Home Ekonomi Akademisi: Struktur Belanja Pemerintah Tak Sejalan dengan Ucapan Jokowi

Akademisi: Struktur Belanja Pemerintah Tak Sejalan dengan Ucapan Jokowi

Jakarta, Gatra.com – Dosen Paramadina Graduate School of Diplomacy, A. Khoirul Umam, Ph.D, mengatakan bahwa struktur belanja pemerintah pada 2021 kala Covid-19 menimbulkan daya rusak terhadap berbagai sektor, tidak merepresentasikan apa yang disampaikan Presiden Joko Widodo (Jokowi) kepada jurnalis di Forum G20 bahwa akan dilakukan reformasi sektor kesehatan.

Pada komposisi anggaran kesehatan, lanjut Umam dalam diskusi Space Forum Ekonomi Politik Didik J Rachbini bertajuk “Pandemi dan Kebijakan Pemerintah: Evaluasi 2021” pada Rabu malam (24/11), tetap terpaut jauh dengan anggaran untuk infrastruktur.

“Anggaran infrastruktur 2021 sejumlah Rp441 triliun dan sektor kesehatan hanya Rp169 triliun. Jelas terjadi inkonsistensi komitmen dengan implementasi kebijakan anggaran antarsektor,” ujarnya.

Ketika terjadi lonjakan luar biasa kasus Covid-19 varian Ddelta pada Juli-Agustus 2021 dari hasil riset di 12 kota di seluruh provinsi Pulau Jawa, ditemukan proses kapasitas mendeteksi, persepsi masyarakat terhadap Covid-19 yang berbeda dengan visi yang disampaikan pemerintah.

Menurutnya, terdapat problem serius akibat ketidaksamaan visi atau tidak nyambungnya dalam memandang penanganan wabah antara pemerintah dan masyakat. Hal itu bisa terjadi karena dua hal, yakni lemahnya literasi masyarakat, atau lemahnya komunikasi kebijakan publik pemerintah.

“Sejumlah kebijakan terkesan membuat masyarakat bingung, tidak terjelaskan dengan baik, misalnya hal sederhana: masuk mal boleh, tetapi masuk ke masjid tidak boleh.

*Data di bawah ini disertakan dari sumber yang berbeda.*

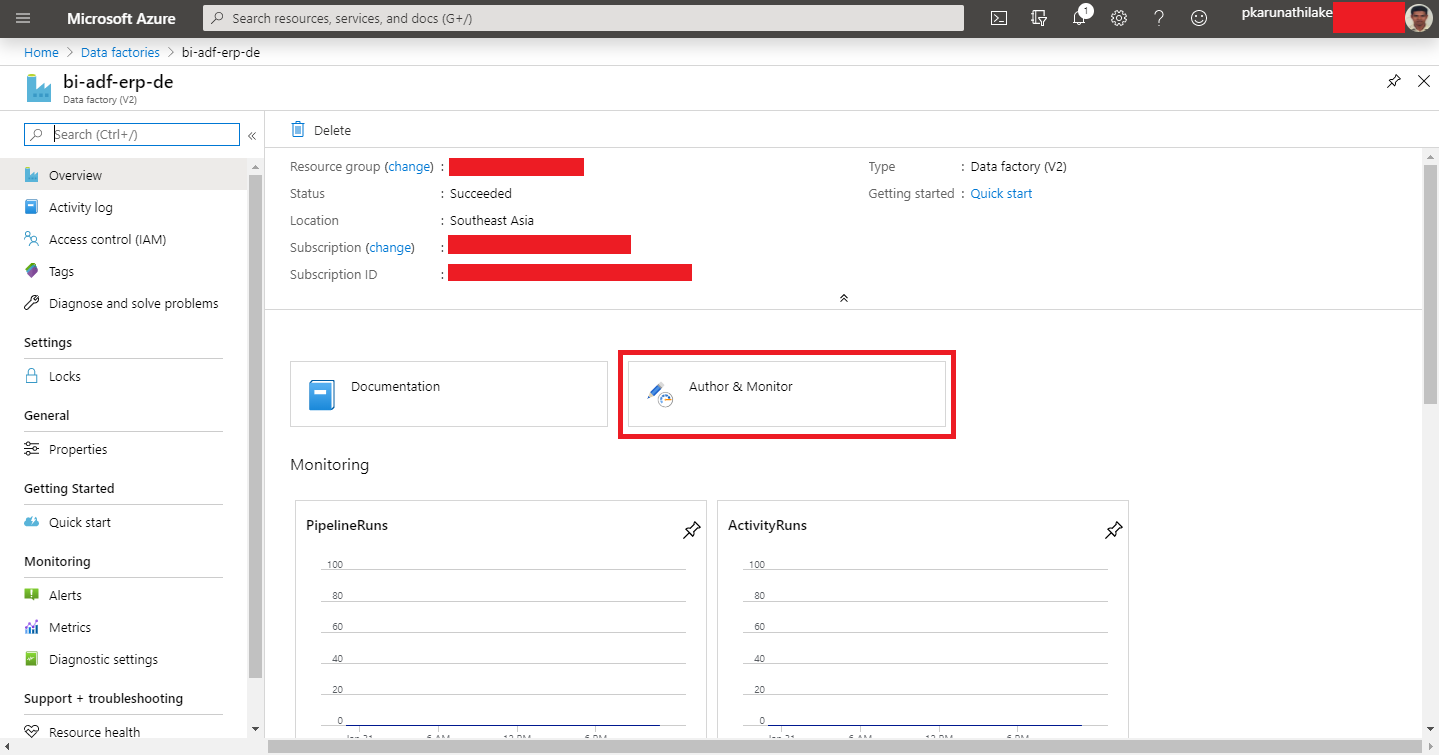Screen dimensions: 1439x755
Task: Collapse the essentials section with the chevron
Action: coord(843,297)
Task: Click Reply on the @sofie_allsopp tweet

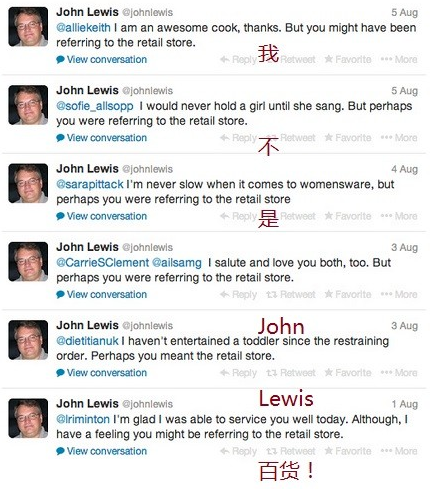Action: [238, 138]
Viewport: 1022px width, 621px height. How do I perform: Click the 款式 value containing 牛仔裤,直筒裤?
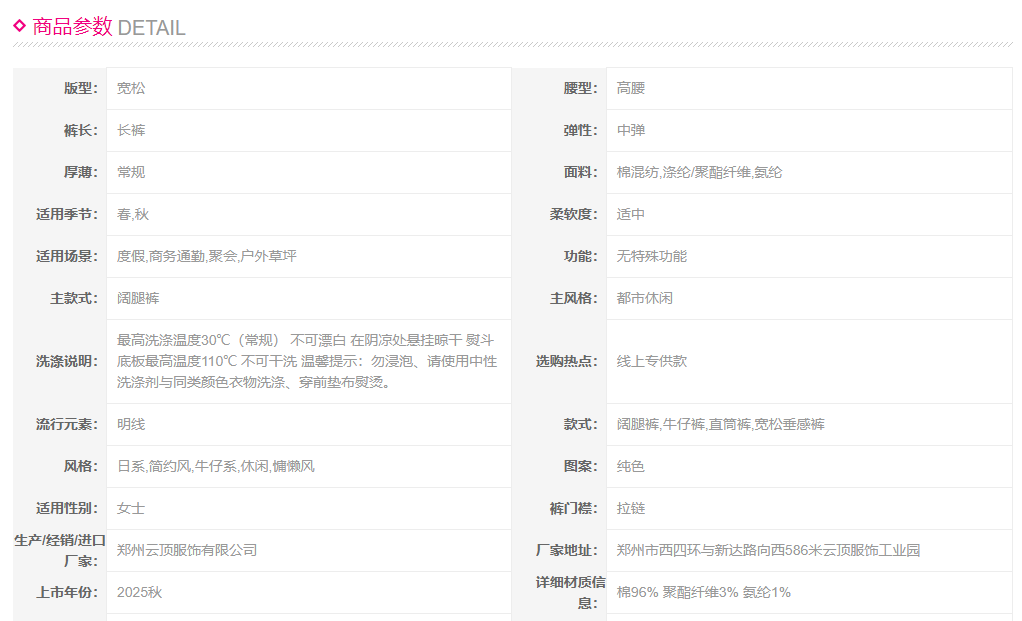[x=720, y=424]
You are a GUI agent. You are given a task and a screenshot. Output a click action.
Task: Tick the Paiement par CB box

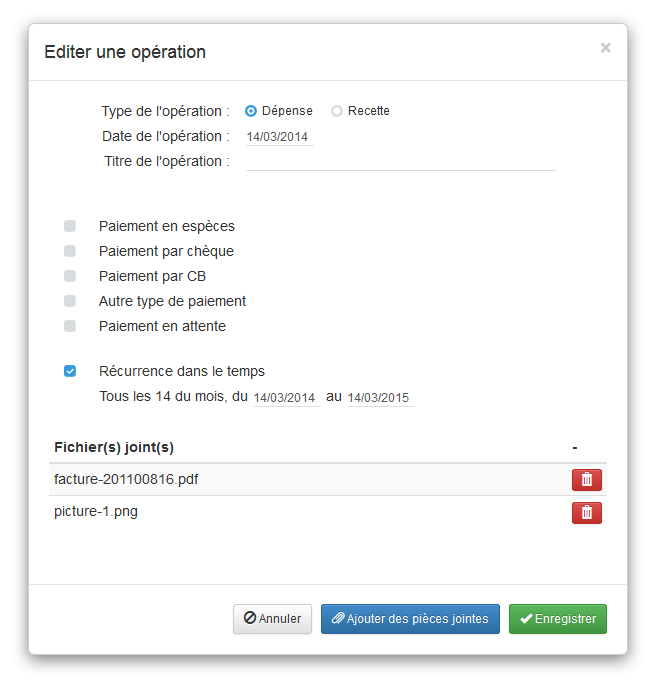pos(70,276)
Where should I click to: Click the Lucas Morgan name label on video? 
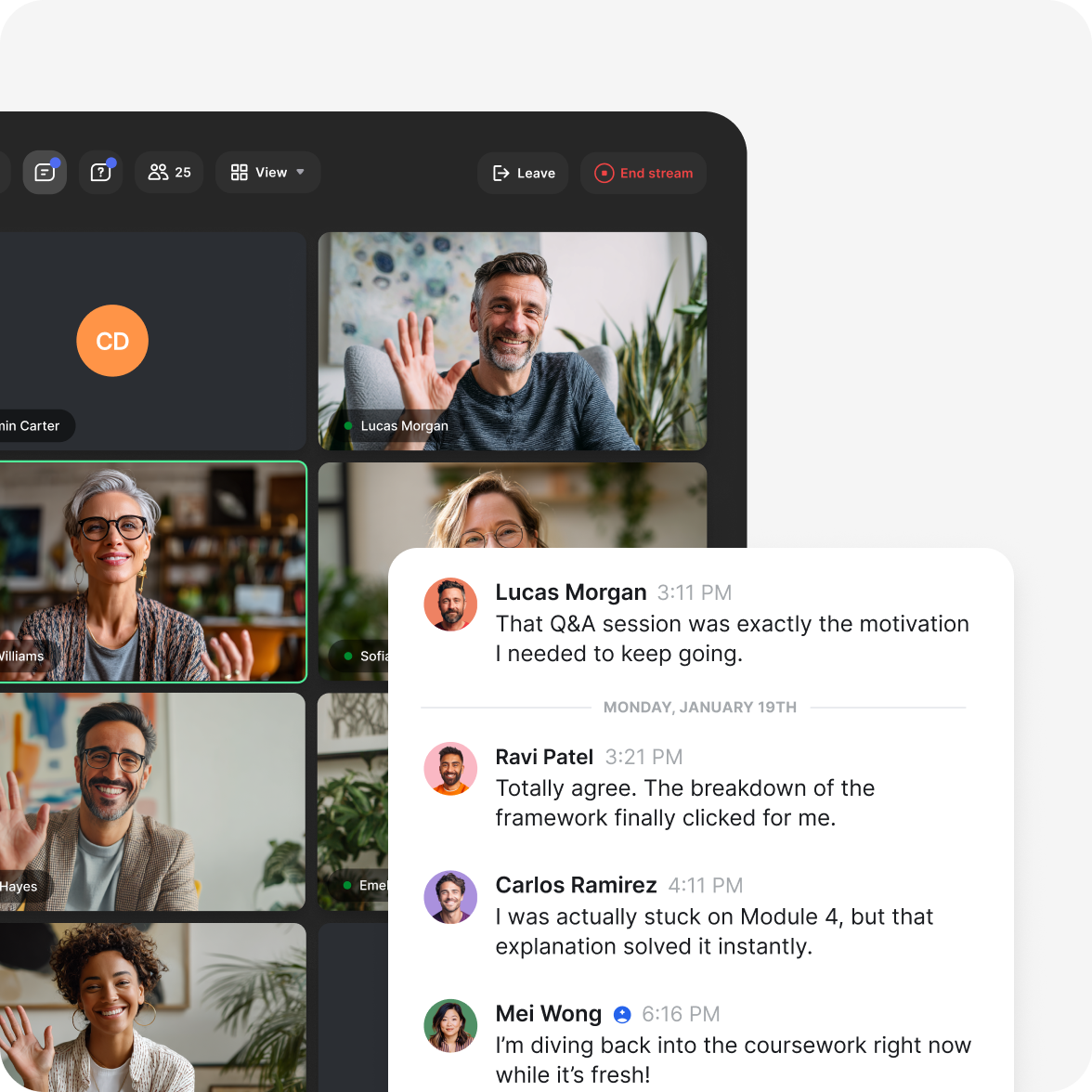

Hal yang dipandang remeh, tetapi sebenarnya mengandung substansi yang signifikan," ujarnya.

Sikap denial pemerintah sejak merebaknya Covid-19 berimplikasi cukup serius terhadap strategi penanganan wabah, baik dalam bentuk kebijakan dan pergantian rantai komando penanganan Covid-19 yang membuat masyarakat kebingungan karena beberapa kebijakan yang bertentangan satu dan lain hal.

Di tengah keberhasilan meredam gejolak dampak Covid-19 ketimbang kerusuhan yang kini terjadi di Eropa, sejumlah masalah tetap belum terselesaikan. Contohnya adalah masih tidak nyambungnya leadership dengan followership, banyaknya kepala daerah yang cenderung memanipulasi data korban wabah demi prestise agar terbebas dari tekanan politik, masih terjadi di level daerah.

Umam mengatakan, hal itu adalah konteks kebijakan yang tidak didasarkan pada orientasi kebijakan itu sendiri. Tetapi menggunakan paradigma politics base policy atau kebijakan yang lebih menitikberatkan pada kalkulasi kepentingan politik. Sehingga konteks problem solving dan public delivery service kurang nyambung. Hal itu perlu menjadi catatan agar ancaman gelombang ketiga dapat diminimalisir.

“Terjadi hal cukup serius dari kejatuhan sektor UMKM setelah terkena dampak Covid-19. Sektor UMKM yang kebal dari dua kali krisis pada 1998 dan 2008 dan menyumbang 90% tenaga kerja serta 67%-an PDB, terjadi penurunan sisi permintaan secara drastis akibat melemahnya daya beli masyarakat," ungkapnya.

Implikasinya, kata Umam, juga terjadi pada supply chain pasokan barang dan juga sumber modal usaha. Yang bisa disampaikan adalah perlunya transparansi, akuntabilitas, dan ketepatan kebijakan, terutama terkait konteks dana Penyelamatan Ekonomi Nasional (PEN) dan Bansos yang seharusnya tepat sasaran untuk menyelamatkan denyut ekonomi rakyat.

“Perlu juga dilakukan pendampingan masif terkait teknologi digital atau marketing, dan hal-hal teknis lain seperti packaging, kualitas produk, dan yang lain-lain,” kata pria yang juga mendapuk Managing Director Paramadina Public Policy Institute ini.